On Behalf of | Aug 29, 2013 | Fatal Motor Vehicle Accidents

Automobile accidents can be disruptive and traumatic for many Louisianans. It may be unclear how to regroup and recover after accidents, particularly if the accident is one of the many fatal accidents that occur every year. Yet, recognizing the intricacies and complexities of accident recovery is oddly one of the first steps in successfully addressing the unfortunate damages and suffering that results.

A Louisiana man’s recent acquittal of criminal charges underscores the specific legal complexities arising from the fatal car accident in which he was involved, and how victims of the accident and similar accidents can think about remedying their situations. The 32-year-old Louisiana man was charged with criminal negligent homicide after allegedly forcing a bus full of passengers out of his lane with his truck. One of the female passengers, who was near the front of the bus, died as a result of blunt force trauma.

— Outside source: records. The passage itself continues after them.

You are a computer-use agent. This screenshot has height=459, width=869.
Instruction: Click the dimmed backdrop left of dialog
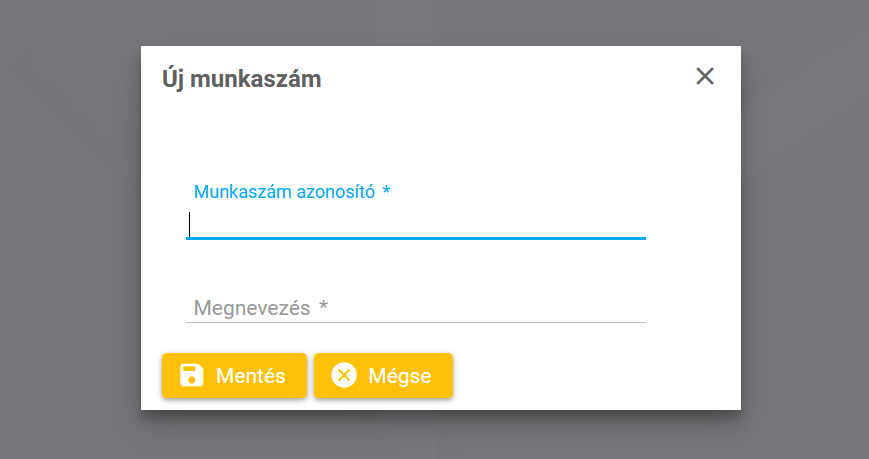pos(70,230)
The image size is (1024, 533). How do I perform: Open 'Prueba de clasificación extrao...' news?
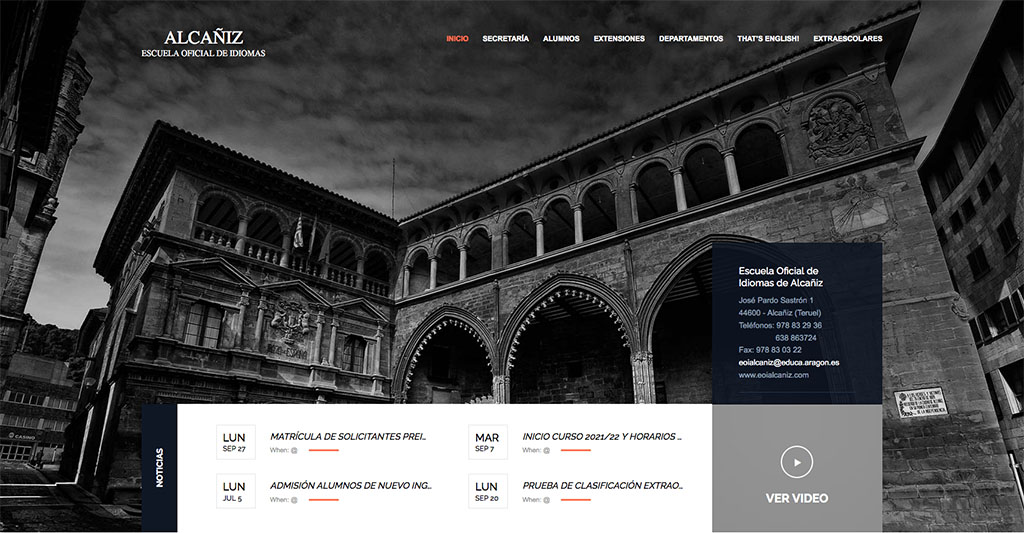[601, 485]
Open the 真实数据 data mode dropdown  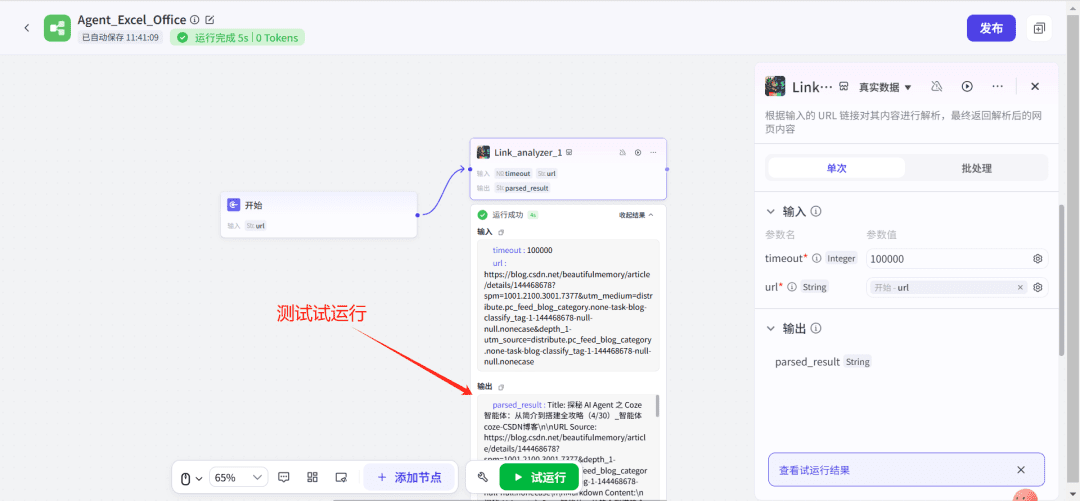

Although the accident was quite devastating, the man’s attorneys successfully combated the prosecution’s allegations regarding the victim’s death. Criminal negligent homicide is hard to prove. The prosecution needed to show that the defendant’s actions caused the death of the victim beyond a reasonable doubt. Ultimately, the jury found that the prosecution did not meet this burden, and acquitted the Louisiana man of the charges.

The man is technically the prevailing party in the criminal justice system. However, he keenly observed during the trial that there are really no winners in this case. In fact, under the law, the criminal case does not end the possible litigation arising from this accident, and the victim’s family could still prevail in the court system.

The female victim’s family may still be able to pursue a wrongful death action in civil court. While it may have been difficult for the prosecution to make out its case against the Louisiana man, the woman’s family may have an easier time since the standard of proof is lower in civil proceedings: it is by a preponderance of the evidence.

Thus, the man’s civil liability does not turn on his criminal innocence. There still may be sufficient evidence for the woman’s family to recover for their pain and suffering, among other damages and expenses. Appreciating these legal differences between criminal and civil cases may actually provide victims of car accidents with insights on how to proceed with their civil cases.